Time and distance have a way of overtaking friendship, not that they are lost forever, life has just taken you down different roads. Friendships that played a vital role in my life at one time have been reduced to Christmas cards and sporadic e-mails. I have had friends that I dearly love come in and out of my life so many times that I'm loosing count. When they walk out I'm always left wondering if the pain of seeing them go was worth the time spent with them. I know in my heart that it is; I cherish those moments of talking, eating, shopping, laughing, dancing, but I find myself resentful of the fact that they are now just memories. I know that I can't chase down everyone and make them stay the same, but sometimes I wish I could.

I received a book, in the mail, from a dear friend of mine that I haven't seen in a long time. As I was reading it, crying my eyes out, I realized that what makes this moment so special to me is that I love the giver. I know her even though I haven't seen her in years, I have history and memories with her that I won't ever forget.

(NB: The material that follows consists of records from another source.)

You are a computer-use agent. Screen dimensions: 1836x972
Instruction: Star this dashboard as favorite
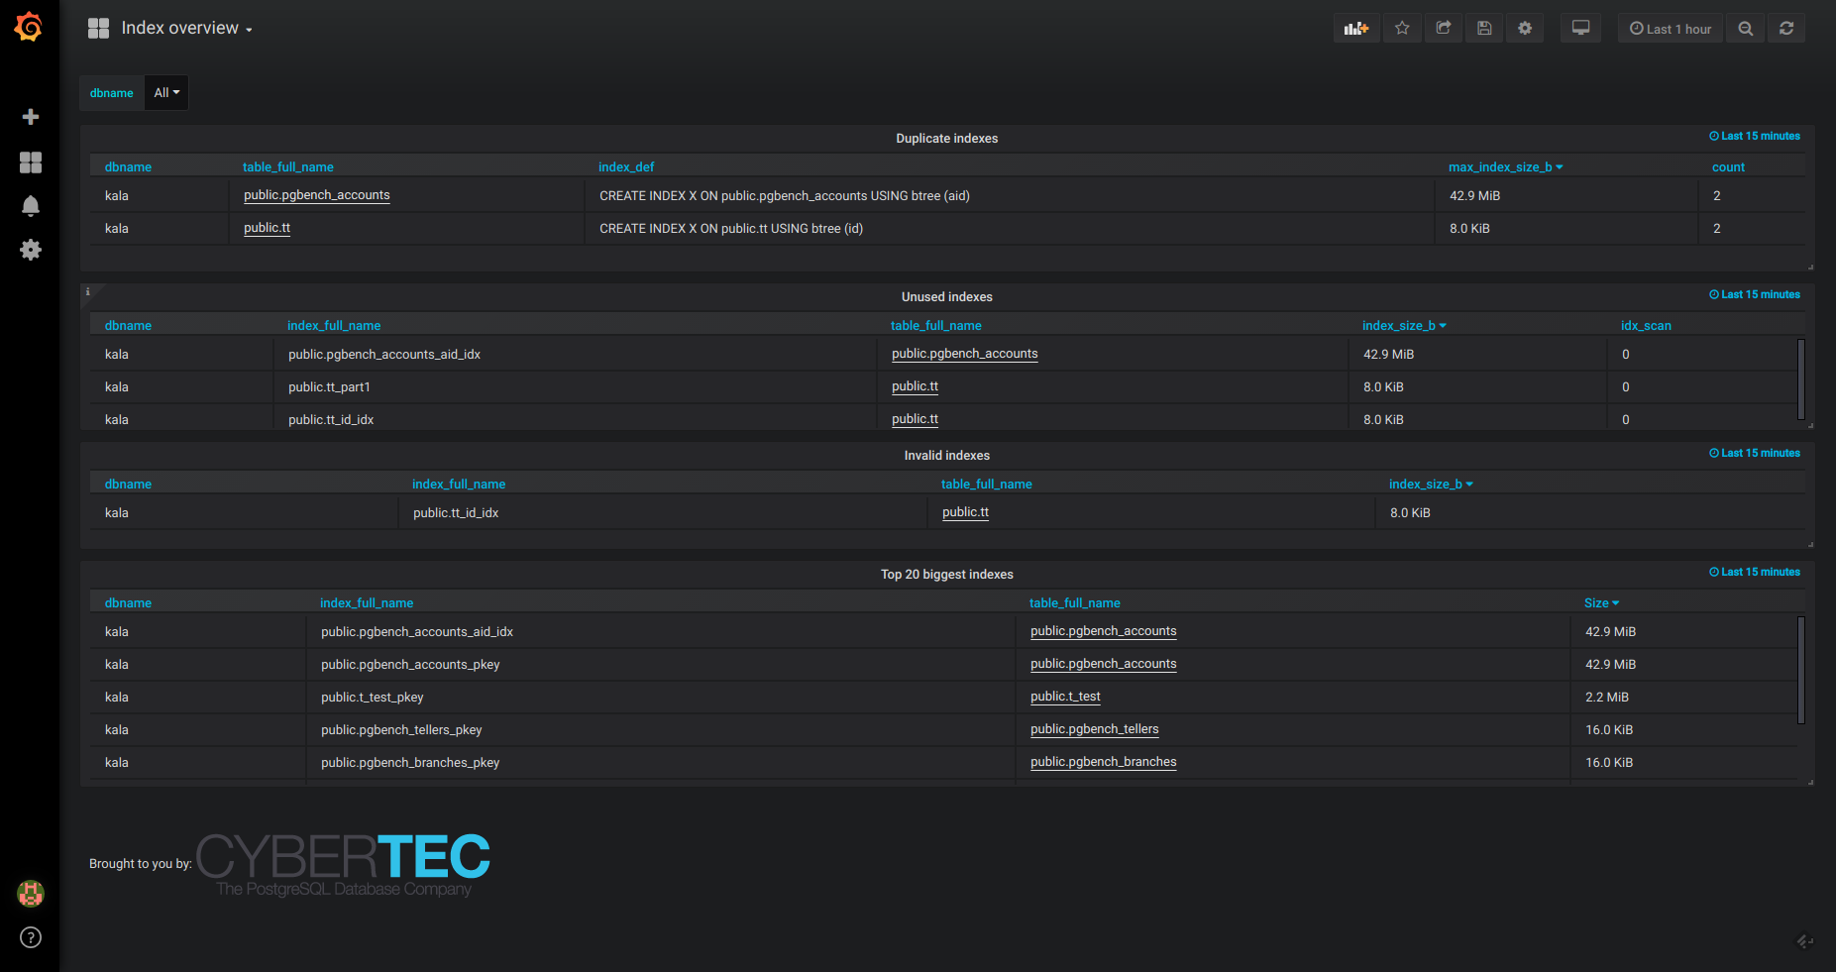1402,29
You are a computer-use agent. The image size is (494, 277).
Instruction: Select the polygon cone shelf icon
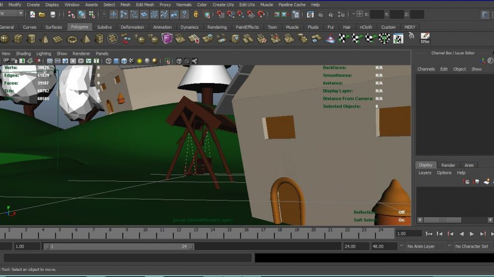tap(45, 39)
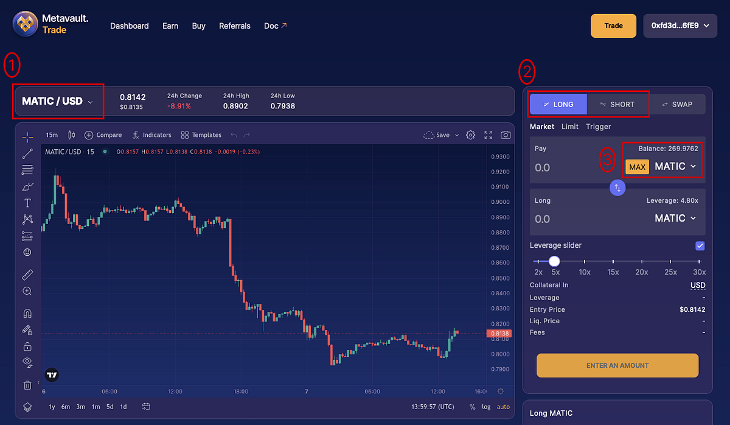Open the emoji drawing tool
Viewport: 730px width, 425px height.
[x=27, y=252]
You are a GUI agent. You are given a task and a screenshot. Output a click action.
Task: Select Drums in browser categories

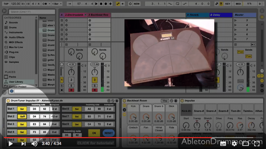(13, 27)
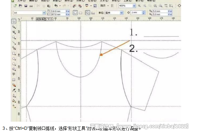Select the Pick tool arrow
The image size is (203, 133).
point(14,21)
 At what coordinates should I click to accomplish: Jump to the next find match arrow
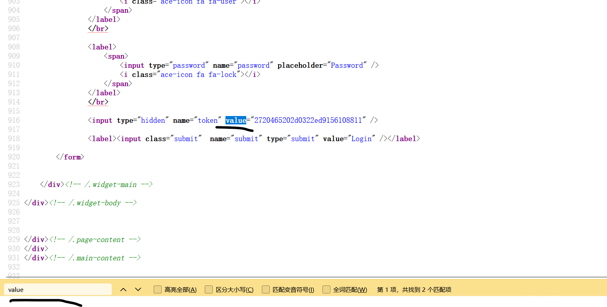[x=138, y=289]
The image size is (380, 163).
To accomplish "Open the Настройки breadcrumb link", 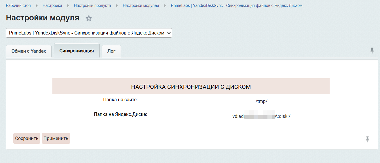I will coord(52,6).
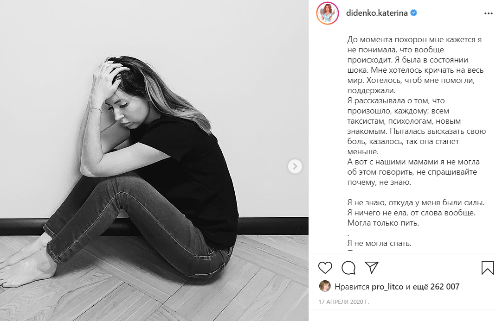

We are connected by friendship, and tonight as I read that book I realized that time and distance can't take that away. Even though we aren't walking next to each other on our journey right now, I remember a time when we were, and it was sweet.

Thanks for all the memories E, and by the way, I LOVE the book!!!

5 comments:

Erin Countryman said...
This comment has been removed by the author.
Sweet Momma said...

Sweet lady, some friends come for a season, some for a lifetime. Those that are for a season are still sweet and their memories linger forever. Sometimes they'll reappear into your life only to leave again. When they do reappear the memories you have together help you to reconnect and then you're able to make new memories.

At Lizzie's bridal shower I saw friends that I've lost contact with. For years we did life together, now we don't but the sweet memories I have will always make them dear friends to me. And YES, the time you have together is definitely worth the pain of loss when your paths head in different directions. You never know when God may bring your paths together once again.

I'm so glad E mailed you that book. I know it made you very happy knowing that she was thinking of you. Even though miles and years separate you she will always be your dear friend.

Julie Westfall said...

I'm not sure why the first comment was deleted. I just got on and saw that it was... just so everyone knows it wasn't me that deleted it. if I were technically savvy I could probably figure it out, but alas I'm me, and that means I go through life with very little technical know-how.

Erin Countryman said...

Ju:
It was me who deleted my comment. Only because I was doing a test to try to figure out my password. (I never can remember it) When I go to post my long comments...they end up never making it because I can't remember my password!! I finally did, but just wrote one sentence (lame-o). Anyways, I deleted it and started to write back, but then home church showed up and I didn't get back to it. Sorry! I was going to say.... I can totally relate to what you said and I think it is a universal problem that everyone deals with. Life continues to go on and people come and go and then come back again. Life was so simple when we were kids! As we get older, life becomes more complicated and our circumstances, situatuions and demands dictate our paths. All this to say, the retreat this year was especially fun for me because I got to spend time with you. The past couple years have been so sweet for me to reconnect with your sisters (sister-in-law too) and laugh about us being silly kids. Gretchen, almost monthly, reminds me that she was never invited to go to Esprit and get matching outfits! Let's plan a fun night(sisters too) and laugh :)

DesertEryn said...

My friend. You and Gretch--and the years and fun we shared--are always with me. Our lives have blossomed--all of us--in lovely, unforeseen directions (though I suspect your Dad knew something of this when he urged me to go away and "do what I love, and that my own life would take shape for me then"). But I read your blog, or Gretchen's Christmas letter, and laugh out loud and worry your travels, and wish I knew your babies better. And I insist that my own children refer to you as Aunties, and Mike knows all our stories and misadventures, and I miss and love you. And I KNOW that the life I've made--my marriage, work, parenting, and politics--are all richer for the time and perspective and love you and your family shared with me.

I sent the book because it's about joy, and you have been at the center of so much joy in your life. Look around, sweet Julie, and you'll see it--write it down, document it daily, celebrate it as a discipline, and you will find that it works on you.